Task item: When you copy from the entries that follow, take only the lines from the one with "How do I perform: Select" down to the one with "Open the search", keeping both ends and dropping every picture.

The data:
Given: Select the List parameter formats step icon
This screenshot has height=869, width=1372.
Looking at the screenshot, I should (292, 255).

==

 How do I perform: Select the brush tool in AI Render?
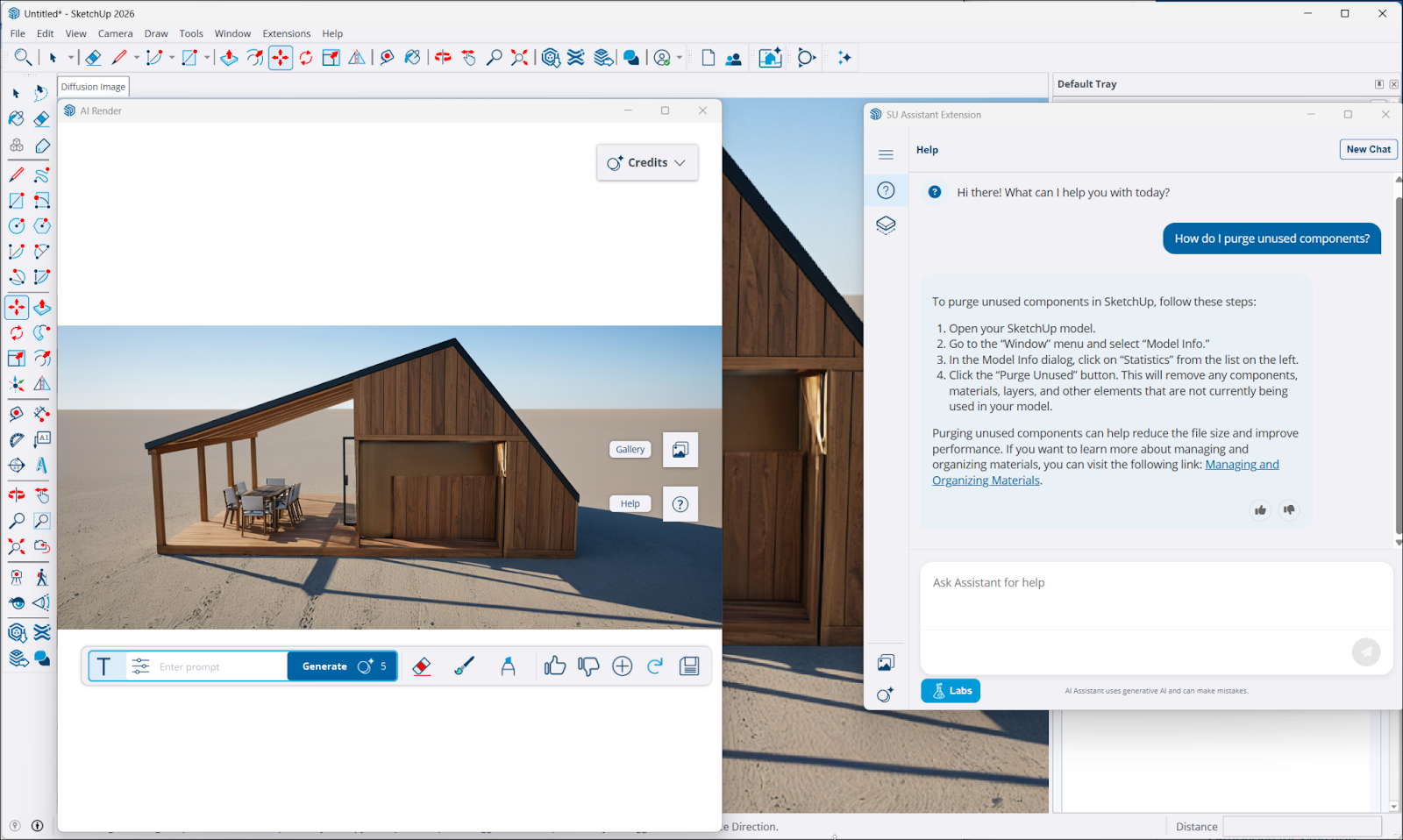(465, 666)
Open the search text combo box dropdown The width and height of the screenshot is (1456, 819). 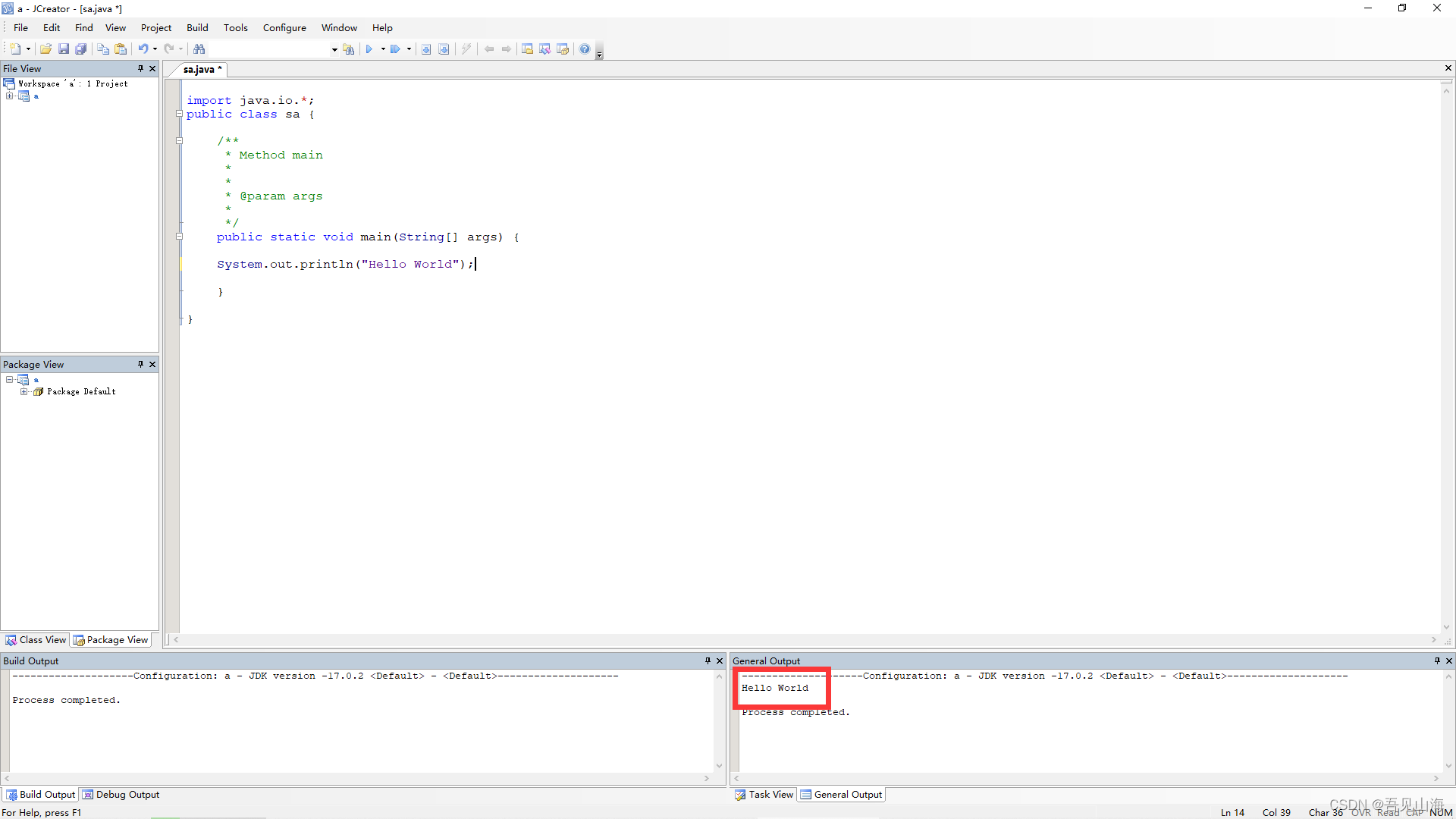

Task response:
 How do I perform: Select the brush tool in AI Render?
(465, 666)
Open the search text combo box dropdown The width and height of the screenshot is (1456, 819). 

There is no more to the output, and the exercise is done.